The topinambour – also called Jerusalem artichoke, earth apple, sun-root, sunchoke – belongs to the Compositae (sunflower) family of plants. It is native to eastern North America.
In Australia, it is available in autumn and early winter. It can be eaten raw or cooked.
The topinanbour is known for its excellent nutritional characteristics:
- It has a high potassium content (100 grams of topinambur contain 429 milligrams of potassium, against 358 of banana)
- Due to the high content of inulin (from 7% to 30% depending on the variety) it makes it a great food for diabetics, with a glycemic index of 50. The inulin works as a carbohydrate reserve (replacing the starch) independently of insulin. Note: The Inulin is a soluble fiber that passes through the human digestive system until bacteria go to work on it in the colon.
- Does not contain cholesterol.
- It is naturally gluten free
- It is particularly suitable for those who want to lose weight and reactivate the lazy intestine. The topinambur is able to lower the level of sugar and fat absorption by the intestine, thus controlling glycemic levels and cholesterol.

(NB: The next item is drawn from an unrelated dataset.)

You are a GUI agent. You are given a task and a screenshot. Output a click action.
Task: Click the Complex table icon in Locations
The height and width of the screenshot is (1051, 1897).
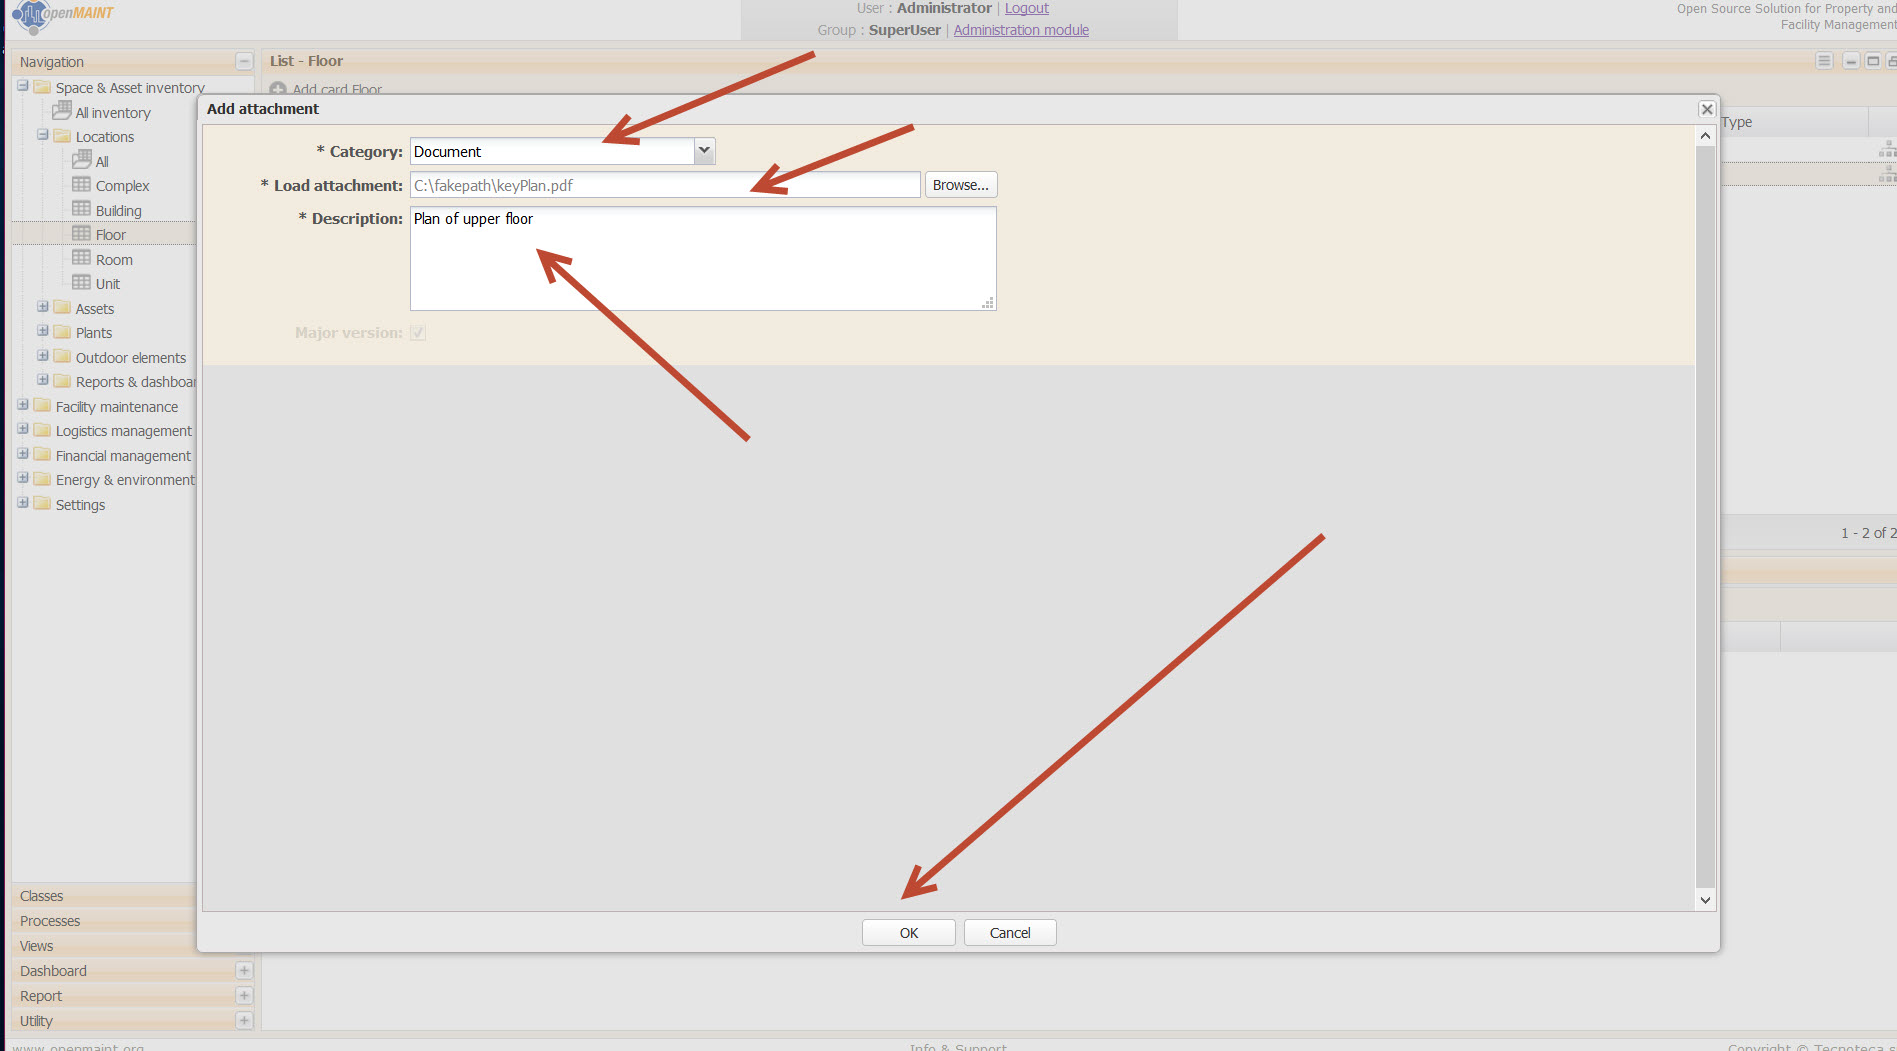(81, 185)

potassium, magnesium, iron, phosphorus, calcium, sodium, copper, manganese, selenium and zinc.
Vitamin A, Vitamins B1, B2, B3, B5, B6, Vitamin C, Vitamin E and K. Contains beta-carotene.
The sweet flavour of the artichokes and topinambour comes from the inulin, but unfortunately it releases a lot of gas in the digestive process , so it is not recommended for people suffering from IBS.
To limit this disadvantage, it is better to start with a small portion of topinambour, to let the stomach get used it, then gradually increase the amount you eat.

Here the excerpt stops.